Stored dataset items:
- - -
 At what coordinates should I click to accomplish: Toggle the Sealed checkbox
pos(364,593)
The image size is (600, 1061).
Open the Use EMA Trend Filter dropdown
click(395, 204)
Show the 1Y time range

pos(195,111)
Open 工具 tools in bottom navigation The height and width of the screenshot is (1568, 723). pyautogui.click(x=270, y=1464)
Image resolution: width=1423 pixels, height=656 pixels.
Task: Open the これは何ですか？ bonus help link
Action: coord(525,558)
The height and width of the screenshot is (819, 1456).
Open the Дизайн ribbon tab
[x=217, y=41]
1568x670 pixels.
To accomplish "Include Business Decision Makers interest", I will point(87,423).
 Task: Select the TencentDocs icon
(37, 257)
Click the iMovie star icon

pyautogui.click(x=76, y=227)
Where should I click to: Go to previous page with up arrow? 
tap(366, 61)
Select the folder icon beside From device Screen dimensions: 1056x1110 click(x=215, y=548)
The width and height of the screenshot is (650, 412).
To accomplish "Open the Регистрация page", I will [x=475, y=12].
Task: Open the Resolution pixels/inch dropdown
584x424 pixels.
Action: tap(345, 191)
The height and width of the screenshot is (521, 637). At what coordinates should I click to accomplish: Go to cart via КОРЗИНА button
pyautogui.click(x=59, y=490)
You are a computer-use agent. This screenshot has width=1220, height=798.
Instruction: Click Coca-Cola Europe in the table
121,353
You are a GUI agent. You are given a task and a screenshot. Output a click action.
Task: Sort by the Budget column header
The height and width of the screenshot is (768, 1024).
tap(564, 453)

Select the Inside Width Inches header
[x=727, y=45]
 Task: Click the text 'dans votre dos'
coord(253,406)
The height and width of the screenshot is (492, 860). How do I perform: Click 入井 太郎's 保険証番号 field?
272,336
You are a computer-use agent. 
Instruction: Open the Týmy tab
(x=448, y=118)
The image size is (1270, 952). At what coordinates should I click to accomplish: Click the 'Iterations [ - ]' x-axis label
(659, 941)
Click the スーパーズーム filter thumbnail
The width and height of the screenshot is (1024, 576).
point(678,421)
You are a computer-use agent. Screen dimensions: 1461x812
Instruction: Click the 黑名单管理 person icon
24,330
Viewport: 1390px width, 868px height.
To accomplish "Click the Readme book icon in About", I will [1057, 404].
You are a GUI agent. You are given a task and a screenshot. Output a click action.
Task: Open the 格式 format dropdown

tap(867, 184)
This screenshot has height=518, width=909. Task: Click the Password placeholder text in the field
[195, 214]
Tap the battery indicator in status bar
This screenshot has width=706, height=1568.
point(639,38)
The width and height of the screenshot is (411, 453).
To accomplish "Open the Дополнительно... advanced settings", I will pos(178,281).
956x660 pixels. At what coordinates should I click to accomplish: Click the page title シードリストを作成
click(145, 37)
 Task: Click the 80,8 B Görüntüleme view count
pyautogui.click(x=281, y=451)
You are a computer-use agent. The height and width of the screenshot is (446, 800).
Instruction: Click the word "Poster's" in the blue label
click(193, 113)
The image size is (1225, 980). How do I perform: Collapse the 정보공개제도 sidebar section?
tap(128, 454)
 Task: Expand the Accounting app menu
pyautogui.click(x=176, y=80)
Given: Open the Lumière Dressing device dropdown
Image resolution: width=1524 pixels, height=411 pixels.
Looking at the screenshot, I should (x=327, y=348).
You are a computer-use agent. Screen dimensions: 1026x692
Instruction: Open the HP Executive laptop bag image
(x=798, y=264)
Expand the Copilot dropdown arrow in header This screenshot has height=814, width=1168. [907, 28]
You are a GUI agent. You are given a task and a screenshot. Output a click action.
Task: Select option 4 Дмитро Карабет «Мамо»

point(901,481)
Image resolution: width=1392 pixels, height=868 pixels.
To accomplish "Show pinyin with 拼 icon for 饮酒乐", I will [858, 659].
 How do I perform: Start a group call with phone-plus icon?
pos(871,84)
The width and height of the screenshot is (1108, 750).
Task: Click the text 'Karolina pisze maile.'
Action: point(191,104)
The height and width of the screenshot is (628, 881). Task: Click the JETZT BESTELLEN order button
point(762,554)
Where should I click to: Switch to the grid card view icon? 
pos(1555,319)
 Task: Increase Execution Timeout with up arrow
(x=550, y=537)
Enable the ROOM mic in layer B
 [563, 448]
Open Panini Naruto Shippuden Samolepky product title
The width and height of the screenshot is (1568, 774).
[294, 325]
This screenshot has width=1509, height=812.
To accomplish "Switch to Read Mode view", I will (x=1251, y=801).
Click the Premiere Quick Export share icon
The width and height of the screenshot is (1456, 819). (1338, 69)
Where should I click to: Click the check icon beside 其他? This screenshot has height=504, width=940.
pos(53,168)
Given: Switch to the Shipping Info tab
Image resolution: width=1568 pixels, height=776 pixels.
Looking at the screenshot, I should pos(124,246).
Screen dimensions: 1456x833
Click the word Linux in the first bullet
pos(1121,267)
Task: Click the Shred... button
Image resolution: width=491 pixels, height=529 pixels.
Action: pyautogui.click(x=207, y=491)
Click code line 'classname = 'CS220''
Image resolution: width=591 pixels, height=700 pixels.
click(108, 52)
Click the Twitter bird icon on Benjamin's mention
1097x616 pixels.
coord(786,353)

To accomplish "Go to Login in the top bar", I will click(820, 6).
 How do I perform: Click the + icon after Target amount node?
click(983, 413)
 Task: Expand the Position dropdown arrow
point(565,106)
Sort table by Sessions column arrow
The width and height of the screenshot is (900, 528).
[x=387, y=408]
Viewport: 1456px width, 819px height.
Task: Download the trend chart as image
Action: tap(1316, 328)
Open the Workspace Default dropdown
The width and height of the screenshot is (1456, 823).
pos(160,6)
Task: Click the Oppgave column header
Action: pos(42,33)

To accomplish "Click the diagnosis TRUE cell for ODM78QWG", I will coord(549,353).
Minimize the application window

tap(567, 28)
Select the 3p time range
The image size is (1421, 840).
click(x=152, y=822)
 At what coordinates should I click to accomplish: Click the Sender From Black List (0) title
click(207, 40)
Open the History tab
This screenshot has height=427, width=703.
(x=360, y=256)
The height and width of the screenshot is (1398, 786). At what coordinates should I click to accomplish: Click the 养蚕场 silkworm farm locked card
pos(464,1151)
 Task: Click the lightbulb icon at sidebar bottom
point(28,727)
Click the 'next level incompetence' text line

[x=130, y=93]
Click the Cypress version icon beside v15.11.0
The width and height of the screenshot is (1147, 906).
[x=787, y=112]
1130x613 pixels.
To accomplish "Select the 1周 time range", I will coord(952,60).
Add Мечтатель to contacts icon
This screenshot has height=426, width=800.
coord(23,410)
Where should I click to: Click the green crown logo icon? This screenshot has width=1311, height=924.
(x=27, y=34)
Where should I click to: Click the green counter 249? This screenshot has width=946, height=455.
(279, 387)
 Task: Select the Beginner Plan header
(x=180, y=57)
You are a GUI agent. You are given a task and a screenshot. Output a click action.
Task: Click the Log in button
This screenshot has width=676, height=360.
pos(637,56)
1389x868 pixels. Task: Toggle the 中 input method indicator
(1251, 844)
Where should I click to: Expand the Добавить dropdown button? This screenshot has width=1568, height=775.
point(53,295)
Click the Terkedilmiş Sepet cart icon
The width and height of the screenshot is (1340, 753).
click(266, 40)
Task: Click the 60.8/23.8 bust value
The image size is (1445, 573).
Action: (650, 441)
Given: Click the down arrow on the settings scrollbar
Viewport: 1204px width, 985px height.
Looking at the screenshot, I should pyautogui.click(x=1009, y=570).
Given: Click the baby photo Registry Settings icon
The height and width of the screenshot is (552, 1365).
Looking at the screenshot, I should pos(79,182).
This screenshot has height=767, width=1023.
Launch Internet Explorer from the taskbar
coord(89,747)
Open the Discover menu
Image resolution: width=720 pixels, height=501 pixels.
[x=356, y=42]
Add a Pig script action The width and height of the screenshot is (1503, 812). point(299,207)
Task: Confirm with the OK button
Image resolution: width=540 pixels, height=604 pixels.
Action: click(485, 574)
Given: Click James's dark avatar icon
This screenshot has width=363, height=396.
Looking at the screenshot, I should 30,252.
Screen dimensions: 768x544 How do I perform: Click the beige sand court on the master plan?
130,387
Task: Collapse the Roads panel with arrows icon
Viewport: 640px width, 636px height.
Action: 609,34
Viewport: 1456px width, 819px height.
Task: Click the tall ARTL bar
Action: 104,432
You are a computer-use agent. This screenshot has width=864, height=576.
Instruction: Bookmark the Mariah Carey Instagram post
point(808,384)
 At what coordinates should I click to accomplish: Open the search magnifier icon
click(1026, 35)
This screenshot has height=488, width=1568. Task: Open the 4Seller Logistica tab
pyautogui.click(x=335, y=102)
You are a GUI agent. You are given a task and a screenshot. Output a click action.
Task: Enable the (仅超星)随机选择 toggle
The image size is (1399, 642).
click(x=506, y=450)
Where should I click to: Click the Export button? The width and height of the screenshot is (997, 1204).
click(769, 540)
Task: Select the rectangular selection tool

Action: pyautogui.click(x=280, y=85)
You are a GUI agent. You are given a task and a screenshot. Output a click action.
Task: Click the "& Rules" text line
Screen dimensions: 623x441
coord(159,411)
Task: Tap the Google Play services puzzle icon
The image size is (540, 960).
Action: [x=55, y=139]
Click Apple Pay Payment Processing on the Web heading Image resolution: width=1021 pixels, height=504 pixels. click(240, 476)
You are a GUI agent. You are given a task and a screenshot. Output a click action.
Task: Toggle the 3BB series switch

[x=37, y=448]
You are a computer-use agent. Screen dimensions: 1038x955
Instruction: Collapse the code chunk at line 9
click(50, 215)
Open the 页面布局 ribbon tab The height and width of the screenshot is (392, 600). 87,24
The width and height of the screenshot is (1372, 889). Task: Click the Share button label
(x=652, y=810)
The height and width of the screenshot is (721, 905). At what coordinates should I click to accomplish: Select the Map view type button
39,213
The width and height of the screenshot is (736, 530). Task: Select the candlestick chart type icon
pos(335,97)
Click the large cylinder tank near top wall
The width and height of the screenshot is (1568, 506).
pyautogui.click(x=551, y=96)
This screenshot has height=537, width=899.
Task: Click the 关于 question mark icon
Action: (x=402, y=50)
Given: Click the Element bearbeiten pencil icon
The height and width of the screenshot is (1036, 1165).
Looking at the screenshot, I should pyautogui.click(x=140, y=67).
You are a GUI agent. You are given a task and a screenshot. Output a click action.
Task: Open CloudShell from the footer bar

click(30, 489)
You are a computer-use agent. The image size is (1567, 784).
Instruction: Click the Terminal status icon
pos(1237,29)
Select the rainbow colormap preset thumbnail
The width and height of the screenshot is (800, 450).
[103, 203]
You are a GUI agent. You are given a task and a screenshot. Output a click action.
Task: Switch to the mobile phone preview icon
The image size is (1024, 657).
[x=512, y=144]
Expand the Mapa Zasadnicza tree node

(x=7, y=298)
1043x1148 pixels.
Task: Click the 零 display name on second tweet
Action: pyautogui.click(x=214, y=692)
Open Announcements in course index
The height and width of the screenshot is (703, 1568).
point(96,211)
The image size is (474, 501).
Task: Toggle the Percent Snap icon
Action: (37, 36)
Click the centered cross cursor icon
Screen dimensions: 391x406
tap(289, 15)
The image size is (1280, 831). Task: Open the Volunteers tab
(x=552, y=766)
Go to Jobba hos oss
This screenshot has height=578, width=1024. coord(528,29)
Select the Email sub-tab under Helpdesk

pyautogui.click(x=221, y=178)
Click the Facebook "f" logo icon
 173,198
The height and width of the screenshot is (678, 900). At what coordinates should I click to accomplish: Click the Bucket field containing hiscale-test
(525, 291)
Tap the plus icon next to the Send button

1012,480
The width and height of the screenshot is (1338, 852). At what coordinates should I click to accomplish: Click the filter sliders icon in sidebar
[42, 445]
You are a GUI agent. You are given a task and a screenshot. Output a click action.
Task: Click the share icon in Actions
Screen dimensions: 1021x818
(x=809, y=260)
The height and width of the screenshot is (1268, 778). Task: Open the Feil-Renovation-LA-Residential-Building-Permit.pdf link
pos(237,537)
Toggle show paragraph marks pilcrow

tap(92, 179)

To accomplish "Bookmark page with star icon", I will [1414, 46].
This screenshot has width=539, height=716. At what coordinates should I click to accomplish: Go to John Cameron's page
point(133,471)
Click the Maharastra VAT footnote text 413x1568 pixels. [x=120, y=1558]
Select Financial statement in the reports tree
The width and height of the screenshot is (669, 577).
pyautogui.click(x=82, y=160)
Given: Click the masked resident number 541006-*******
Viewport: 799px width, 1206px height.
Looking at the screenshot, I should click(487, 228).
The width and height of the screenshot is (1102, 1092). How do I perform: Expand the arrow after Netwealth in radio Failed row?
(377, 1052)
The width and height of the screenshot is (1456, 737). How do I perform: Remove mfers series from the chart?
- - -
Copy the part of the listing above that opens with the line containing "Screen dimensions: 768x544" and closes with the line containing "click(1026, 35)", keeping every line unchanged.

▶ _SOLVED PROBLEM_:
Screen dimensions: 768x544 How do I perform: Click the beige sand court on the master plan?
130,387
Task: Collapse the Roads panel with arrows icon
Viewport: 640px width, 636px height.
Action: 609,34
Viewport: 1456px width, 819px height.
Task: Click the tall ARTL bar
Action: 104,432
You are a computer-use agent. This screenshot has width=864, height=576.
Instruction: Bookmark the Mariah Carey Instagram post
point(808,384)
 At what coordinates should I click to accomplish: Open the search magnifier icon
click(1026, 35)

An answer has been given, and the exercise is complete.